Midsummer’s Day today though you wouldn’t think it, the rain was light to start with but by lunchtime we had had enough.
However we still made progress with weeding, especially the onion bed, and the willow patch where a lot of thistles had grown among the potatoes. The Swiss chard was planted out, succession sowing of beetroot and purple Milan turnips done, some of the runner beans hadn’t survived so replacement seeds were put in and fleece was put over the dwarf French beans to give them a fighting chance. The parsley plants – curly and flat Italian varieties – were planted out in the raised bed beside the other strawberry variety – Elegance.
All the vegetable sowing is done now. All that remains is to put in some annual flower seeds once the outside borders are weeded. Generally from the start of July we begin to enjoy the benefits of the months of work and start and enjoy the fresh veg, but it may be later this year due to the cold and cloudy weather.
We did another taste test with the strawberries and had a 50/50 split between Symphony and Gariguette – more testing needed.
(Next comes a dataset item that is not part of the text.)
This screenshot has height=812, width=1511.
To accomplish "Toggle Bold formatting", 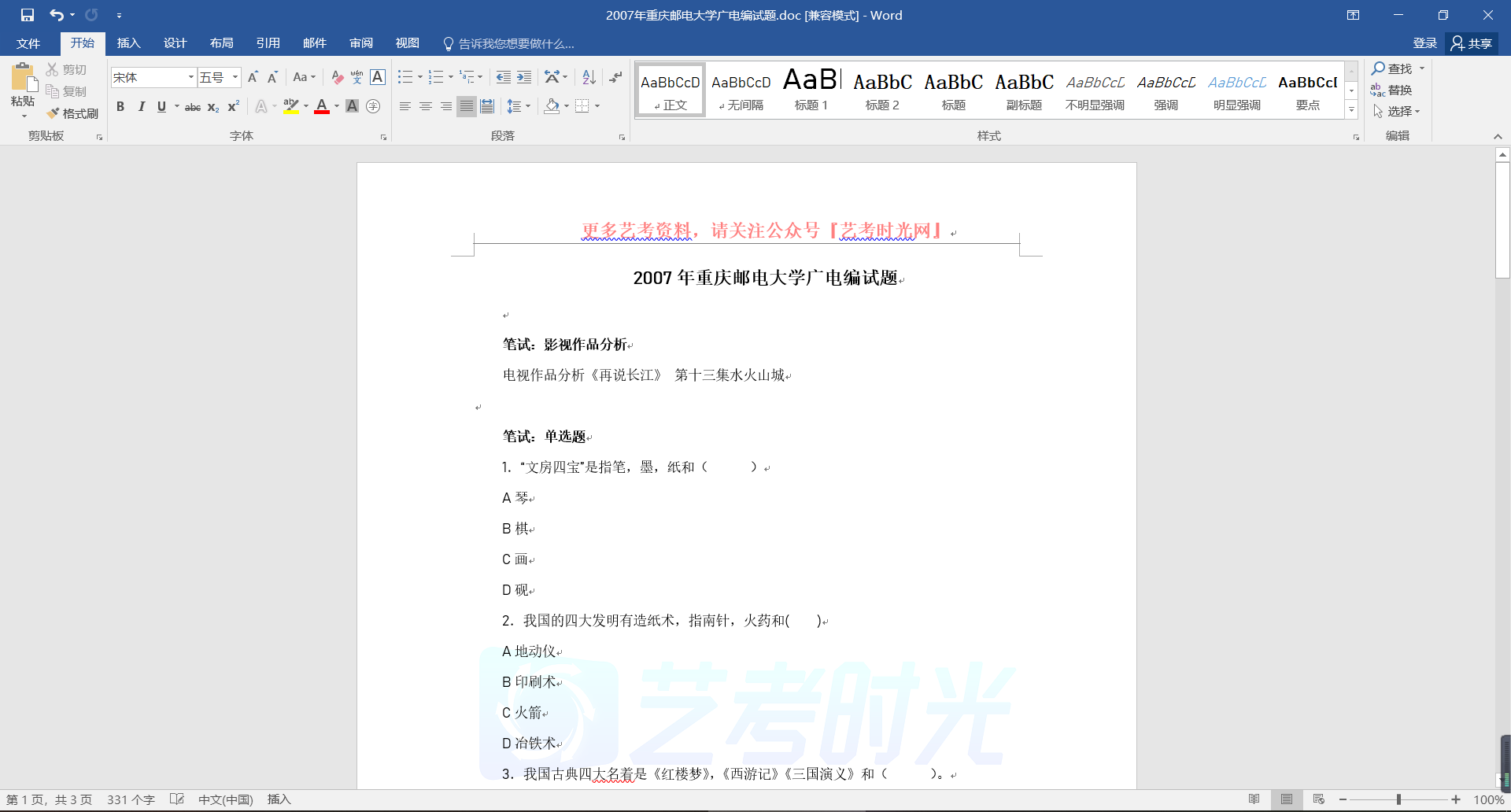I will (120, 106).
The rhubarb variety Raspberry Red is cropping wonderfully giving a large number of bright red, slim sticks. A further two new varieties have been planted this year – Valentine and Stockbridge Arrow – we do like rhubarb.
We have had an interesting visit from some animal – a large amount of soil has been excavated and piled up alongside the edge of the green manure bed, and between the annual rye grass and the agricultural mustard there is a large hole. The bed is netted so the beastie must have pushed its way in along one edge but no signs of damage to the netting or crops. It is probably a fox burying something but a very neat and tidy fox. We need a webcam!
The ‘Beechgrove’ BBC TV program tonight mentioned strawberry plants just out the cooler for planting now for later crops. The variety Elegance which we planted a couple of weeks ago is a similar one so we can look forward to some later fruit – weather permitting since ours are outside, not in the greenhouse.
Following George Anderson’s example, we shall also cut back on the new growth on the gooseberries and currants so all the energy of the plant goes into ripening the fruit.